## [Activity]
From the line containing "You are a GUI" down to the final line of the entries below, quote every line verbatim. Exclude pictures.

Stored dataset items
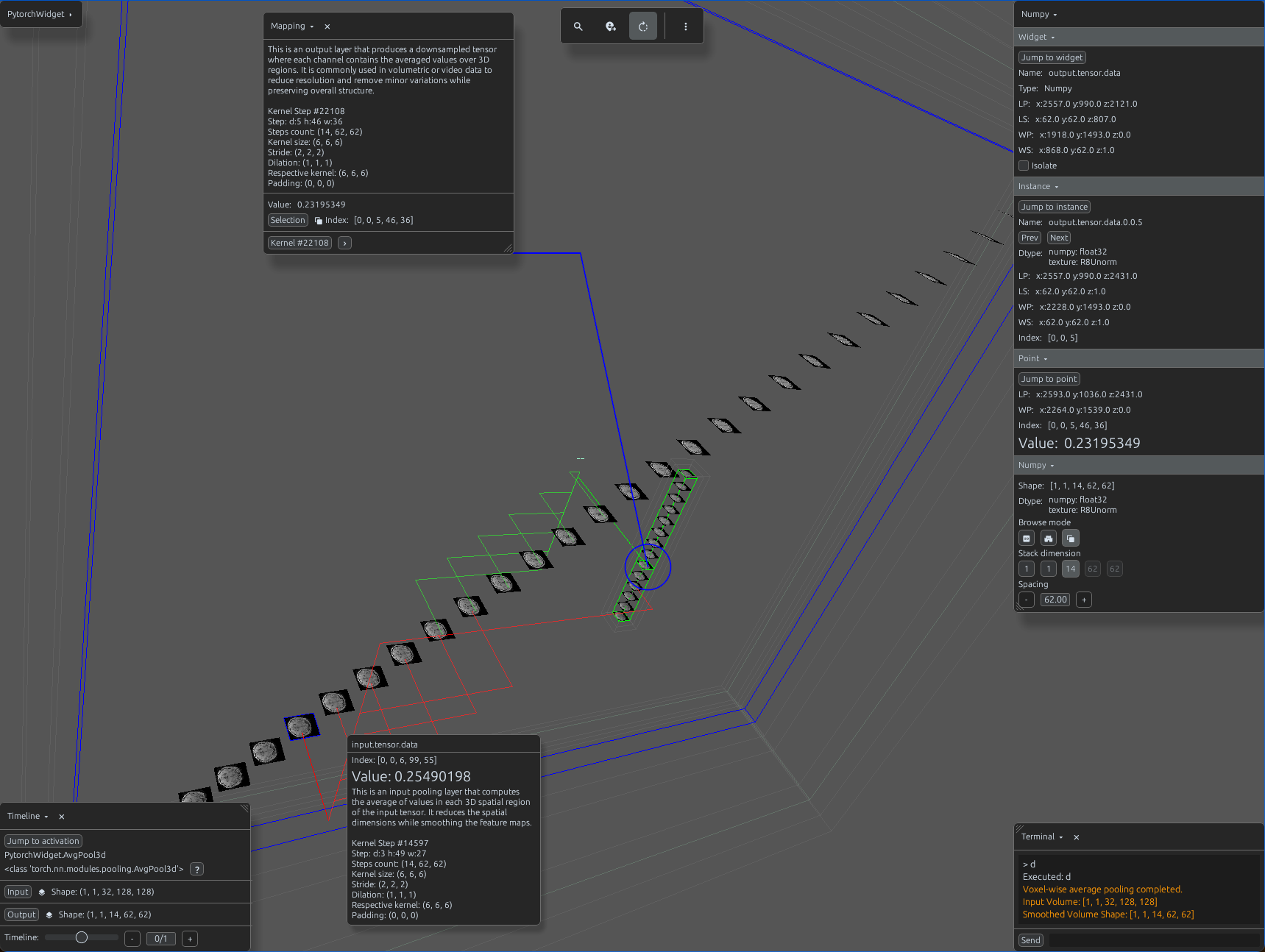The height and width of the screenshot is (952, 1265).
Task: Click the Next instance button
Action: [1059, 238]
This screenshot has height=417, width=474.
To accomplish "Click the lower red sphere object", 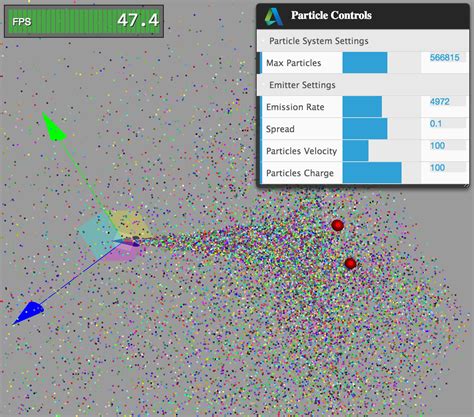I will click(350, 263).
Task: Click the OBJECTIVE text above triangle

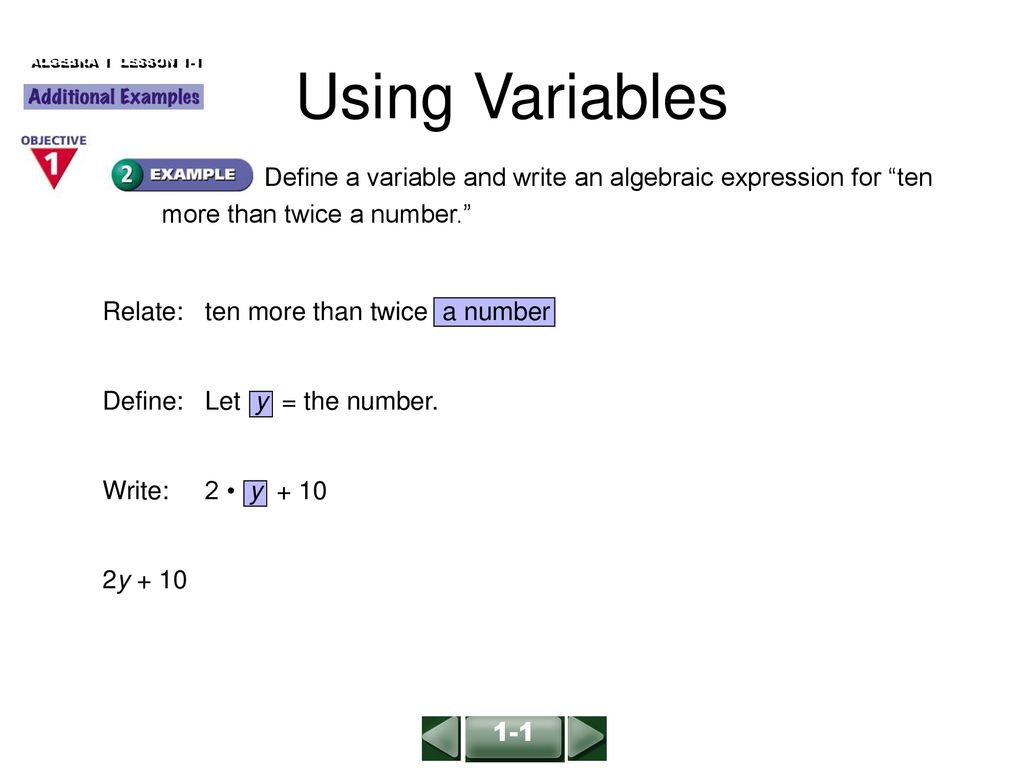Action: tap(54, 140)
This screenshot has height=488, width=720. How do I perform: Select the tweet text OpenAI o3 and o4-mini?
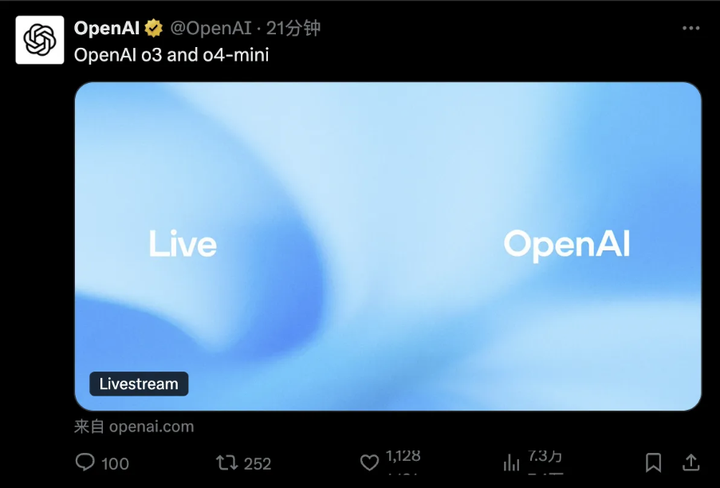(x=171, y=55)
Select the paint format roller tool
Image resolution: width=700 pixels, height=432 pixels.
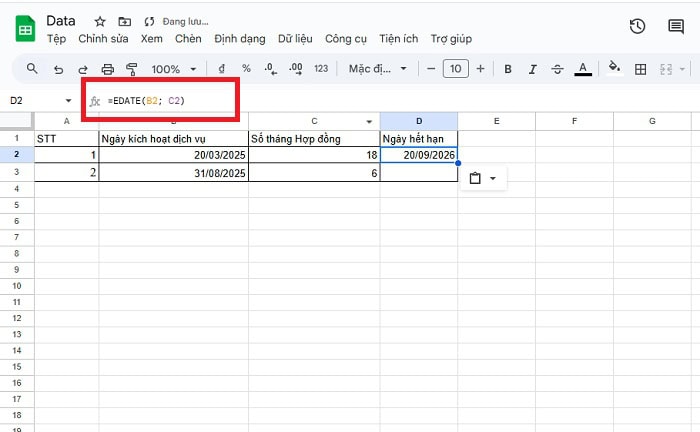point(131,69)
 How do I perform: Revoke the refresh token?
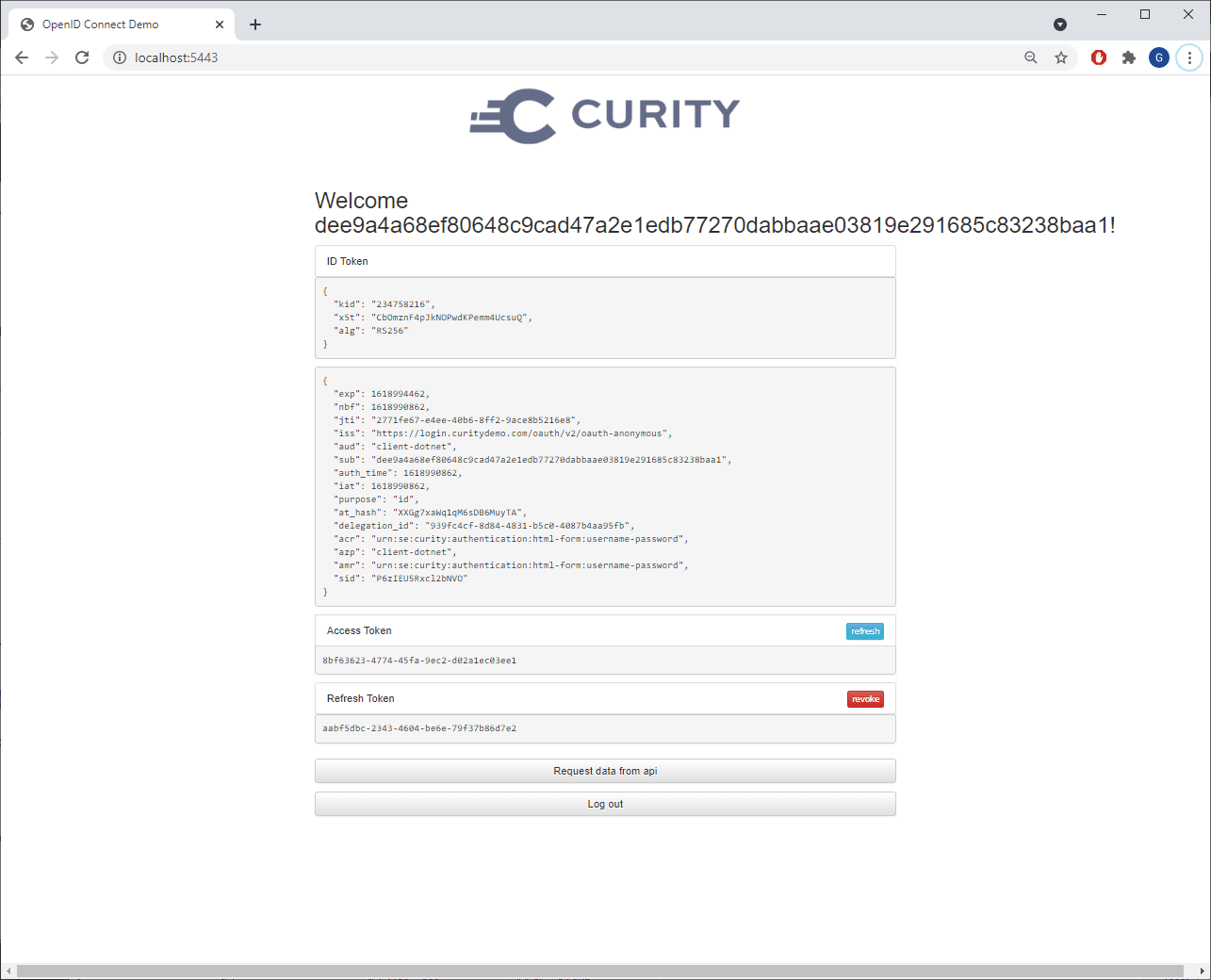(x=865, y=699)
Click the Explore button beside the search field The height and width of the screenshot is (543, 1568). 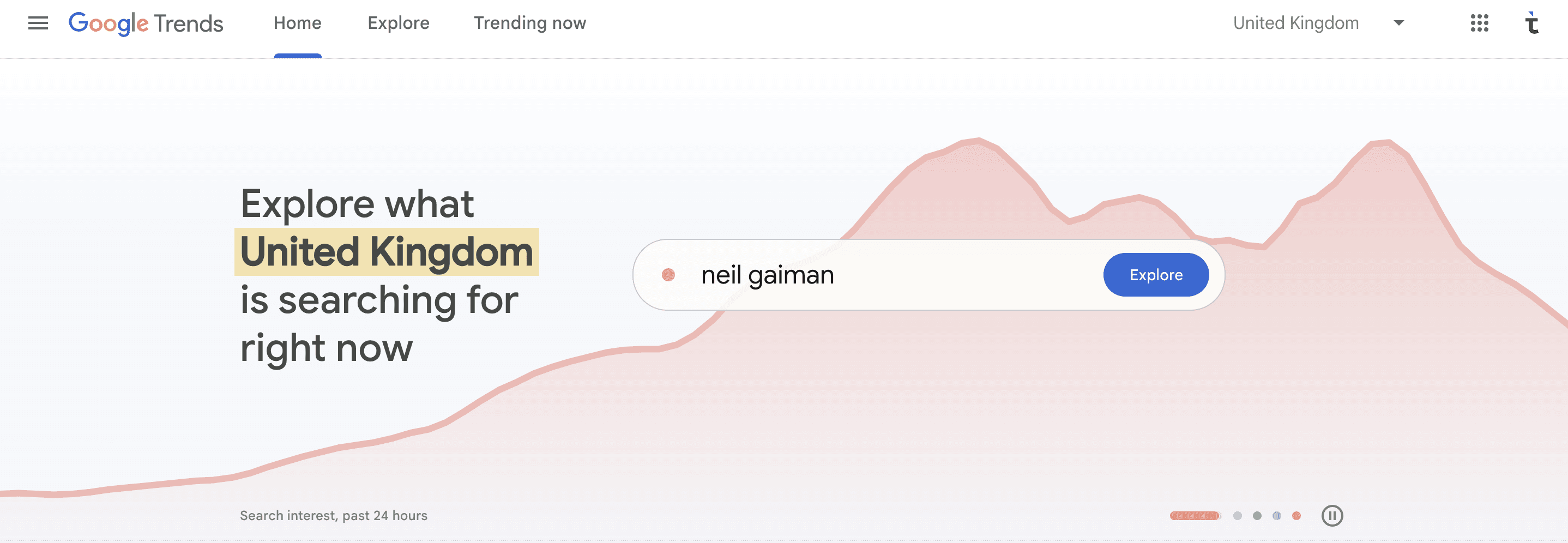pyautogui.click(x=1155, y=275)
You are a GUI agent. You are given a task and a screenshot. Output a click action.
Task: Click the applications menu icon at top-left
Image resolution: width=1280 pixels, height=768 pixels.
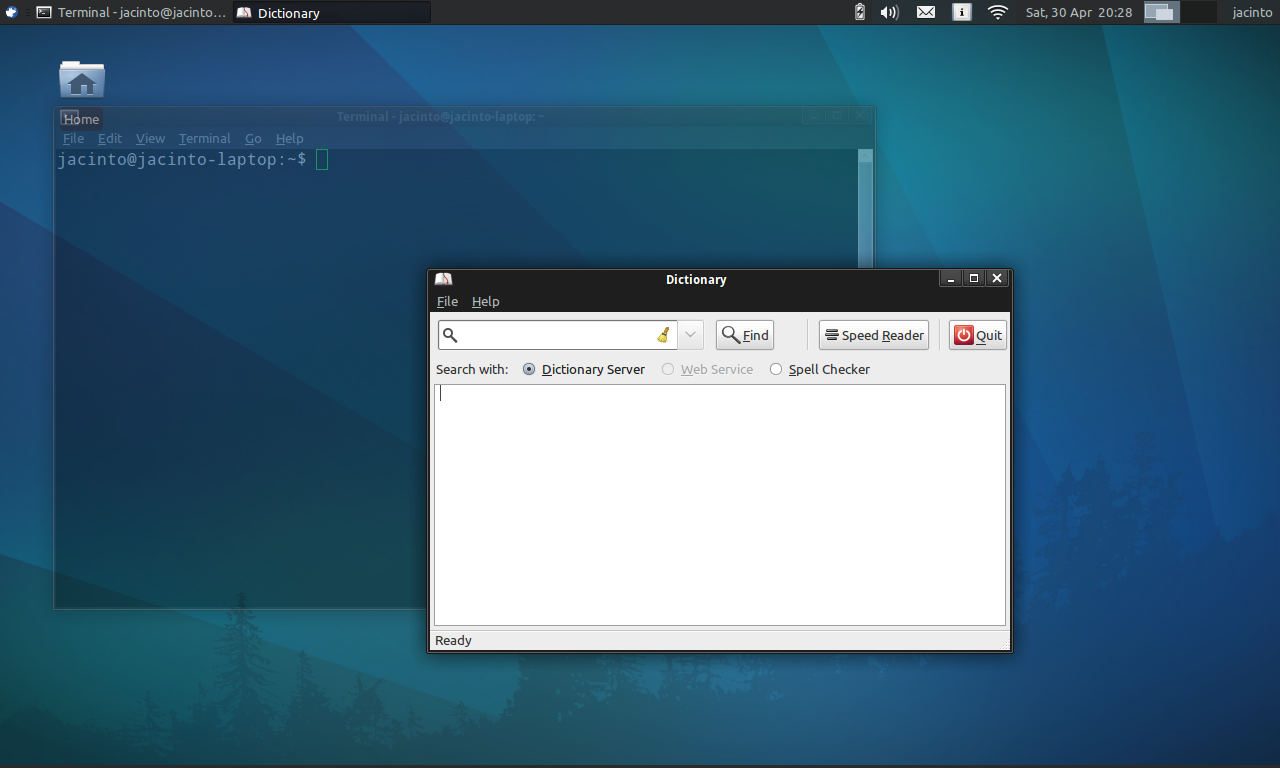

## [Exercise result]
You are a GUI agent. You are given a task and a screenshot. Output a click action.
Task: Click the applications menu icon at top-left
Image resolution: width=1280 pixels, height=768 pixels.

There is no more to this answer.